**Prompt:** Beneath this line is the data. Output exactly the lines from the line with "POLITICA COOKIES [button] (72, 2501)" to the line with "Oversight (66, 2108)", both ends included, and nothing more.

── Extracted data

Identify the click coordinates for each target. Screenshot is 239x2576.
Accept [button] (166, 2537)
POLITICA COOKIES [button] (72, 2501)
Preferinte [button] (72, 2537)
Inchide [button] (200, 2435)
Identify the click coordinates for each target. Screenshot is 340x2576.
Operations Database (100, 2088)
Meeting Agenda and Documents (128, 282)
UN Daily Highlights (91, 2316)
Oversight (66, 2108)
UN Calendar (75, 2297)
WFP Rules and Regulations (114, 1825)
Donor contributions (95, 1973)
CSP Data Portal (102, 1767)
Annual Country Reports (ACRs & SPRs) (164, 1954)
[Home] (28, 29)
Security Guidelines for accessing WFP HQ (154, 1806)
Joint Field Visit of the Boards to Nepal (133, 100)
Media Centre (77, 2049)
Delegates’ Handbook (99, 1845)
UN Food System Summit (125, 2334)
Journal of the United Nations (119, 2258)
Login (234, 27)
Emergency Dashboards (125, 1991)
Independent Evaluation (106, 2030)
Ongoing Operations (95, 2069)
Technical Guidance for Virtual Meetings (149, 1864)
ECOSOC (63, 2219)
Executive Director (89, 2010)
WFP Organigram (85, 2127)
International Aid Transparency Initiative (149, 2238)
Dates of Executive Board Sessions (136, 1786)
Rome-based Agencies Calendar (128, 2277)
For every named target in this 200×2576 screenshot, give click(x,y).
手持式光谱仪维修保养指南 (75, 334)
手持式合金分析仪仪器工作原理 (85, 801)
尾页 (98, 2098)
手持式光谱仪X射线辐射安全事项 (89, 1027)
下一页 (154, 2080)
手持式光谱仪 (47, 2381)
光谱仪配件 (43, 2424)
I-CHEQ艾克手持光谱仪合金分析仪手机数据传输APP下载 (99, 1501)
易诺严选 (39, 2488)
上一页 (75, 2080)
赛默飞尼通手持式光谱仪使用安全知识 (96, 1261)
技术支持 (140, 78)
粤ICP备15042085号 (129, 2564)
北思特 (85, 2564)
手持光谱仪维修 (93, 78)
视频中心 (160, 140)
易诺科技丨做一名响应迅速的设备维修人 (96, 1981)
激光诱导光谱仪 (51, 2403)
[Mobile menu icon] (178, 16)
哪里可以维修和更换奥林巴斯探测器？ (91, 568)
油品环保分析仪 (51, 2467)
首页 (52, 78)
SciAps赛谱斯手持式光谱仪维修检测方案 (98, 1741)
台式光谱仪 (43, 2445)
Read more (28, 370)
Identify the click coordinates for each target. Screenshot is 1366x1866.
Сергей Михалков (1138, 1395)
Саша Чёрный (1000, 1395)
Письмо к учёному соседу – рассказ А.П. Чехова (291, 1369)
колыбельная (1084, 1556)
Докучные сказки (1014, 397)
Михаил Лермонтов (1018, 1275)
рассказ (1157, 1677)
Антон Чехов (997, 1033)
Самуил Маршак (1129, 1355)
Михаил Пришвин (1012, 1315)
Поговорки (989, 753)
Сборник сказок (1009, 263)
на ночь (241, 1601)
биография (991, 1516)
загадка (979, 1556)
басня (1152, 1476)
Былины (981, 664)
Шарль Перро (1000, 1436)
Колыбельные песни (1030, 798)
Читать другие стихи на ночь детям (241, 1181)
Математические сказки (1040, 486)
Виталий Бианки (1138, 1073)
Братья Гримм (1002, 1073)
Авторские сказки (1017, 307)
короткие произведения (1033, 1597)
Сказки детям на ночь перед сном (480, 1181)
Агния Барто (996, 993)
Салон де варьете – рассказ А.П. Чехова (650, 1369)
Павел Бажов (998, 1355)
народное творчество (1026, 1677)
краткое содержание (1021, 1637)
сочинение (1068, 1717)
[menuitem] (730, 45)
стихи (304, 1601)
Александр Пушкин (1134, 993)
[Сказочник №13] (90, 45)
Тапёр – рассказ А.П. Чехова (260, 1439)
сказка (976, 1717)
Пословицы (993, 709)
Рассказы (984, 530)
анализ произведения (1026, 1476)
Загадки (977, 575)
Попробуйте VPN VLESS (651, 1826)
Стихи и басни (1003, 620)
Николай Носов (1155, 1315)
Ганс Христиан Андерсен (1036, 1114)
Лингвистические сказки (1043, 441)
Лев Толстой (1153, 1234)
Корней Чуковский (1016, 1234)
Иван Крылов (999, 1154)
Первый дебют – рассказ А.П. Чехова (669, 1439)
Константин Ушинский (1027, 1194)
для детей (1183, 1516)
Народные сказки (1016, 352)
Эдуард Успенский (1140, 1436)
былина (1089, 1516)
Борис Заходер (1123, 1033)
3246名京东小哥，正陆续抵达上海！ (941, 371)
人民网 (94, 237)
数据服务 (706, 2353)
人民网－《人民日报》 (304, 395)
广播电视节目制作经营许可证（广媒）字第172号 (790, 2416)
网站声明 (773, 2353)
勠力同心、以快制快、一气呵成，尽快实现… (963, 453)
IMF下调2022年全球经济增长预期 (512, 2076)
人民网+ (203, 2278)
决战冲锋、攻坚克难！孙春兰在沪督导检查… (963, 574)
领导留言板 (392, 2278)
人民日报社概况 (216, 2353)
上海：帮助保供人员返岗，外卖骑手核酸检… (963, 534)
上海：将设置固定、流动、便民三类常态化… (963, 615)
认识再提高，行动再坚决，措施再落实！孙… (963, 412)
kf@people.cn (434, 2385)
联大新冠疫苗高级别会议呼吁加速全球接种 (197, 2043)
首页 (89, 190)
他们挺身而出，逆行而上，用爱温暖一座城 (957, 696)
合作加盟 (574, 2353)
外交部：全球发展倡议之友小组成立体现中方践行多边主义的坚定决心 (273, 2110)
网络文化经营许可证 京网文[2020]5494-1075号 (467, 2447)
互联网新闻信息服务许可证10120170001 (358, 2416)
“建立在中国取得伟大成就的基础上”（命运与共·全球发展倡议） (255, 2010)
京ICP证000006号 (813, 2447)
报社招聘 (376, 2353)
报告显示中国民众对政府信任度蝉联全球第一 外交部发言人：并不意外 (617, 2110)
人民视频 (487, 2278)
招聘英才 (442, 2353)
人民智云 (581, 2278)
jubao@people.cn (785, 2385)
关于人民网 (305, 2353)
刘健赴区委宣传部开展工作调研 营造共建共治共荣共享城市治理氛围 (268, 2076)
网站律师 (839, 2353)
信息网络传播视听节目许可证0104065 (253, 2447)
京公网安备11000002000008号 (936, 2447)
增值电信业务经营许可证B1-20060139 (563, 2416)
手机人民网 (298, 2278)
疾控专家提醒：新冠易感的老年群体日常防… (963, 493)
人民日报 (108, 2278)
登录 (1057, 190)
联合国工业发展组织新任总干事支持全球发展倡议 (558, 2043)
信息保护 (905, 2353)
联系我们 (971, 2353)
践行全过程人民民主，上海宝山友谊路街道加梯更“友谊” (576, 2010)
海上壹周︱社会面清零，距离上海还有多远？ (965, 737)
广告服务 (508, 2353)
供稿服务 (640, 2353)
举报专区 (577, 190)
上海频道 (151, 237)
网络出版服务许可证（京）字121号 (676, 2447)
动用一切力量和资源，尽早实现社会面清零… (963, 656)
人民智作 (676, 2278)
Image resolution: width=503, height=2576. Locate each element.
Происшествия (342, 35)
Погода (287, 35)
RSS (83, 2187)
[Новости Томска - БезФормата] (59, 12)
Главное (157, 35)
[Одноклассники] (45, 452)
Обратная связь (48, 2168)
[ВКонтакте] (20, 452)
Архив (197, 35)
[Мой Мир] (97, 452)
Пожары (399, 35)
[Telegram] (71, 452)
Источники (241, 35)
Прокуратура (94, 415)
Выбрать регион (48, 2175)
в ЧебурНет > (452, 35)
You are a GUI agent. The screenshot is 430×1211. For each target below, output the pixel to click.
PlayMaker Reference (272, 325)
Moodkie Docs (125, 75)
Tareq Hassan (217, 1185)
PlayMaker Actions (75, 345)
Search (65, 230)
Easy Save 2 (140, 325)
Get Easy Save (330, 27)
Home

────

**Reply to the exercise:**
POLITICA COOKIES [button] (72, 2501)
Preferinte [button] (72, 2537)
Inchide [button] (200, 2435)
Identify the click coordinates for each target. Screenshot is 340x2576.
Operations Database (100, 2088)
Meeting Agenda and Documents (128, 282)
UN Daily Highlights (91, 2316)
Oversight (66, 2108)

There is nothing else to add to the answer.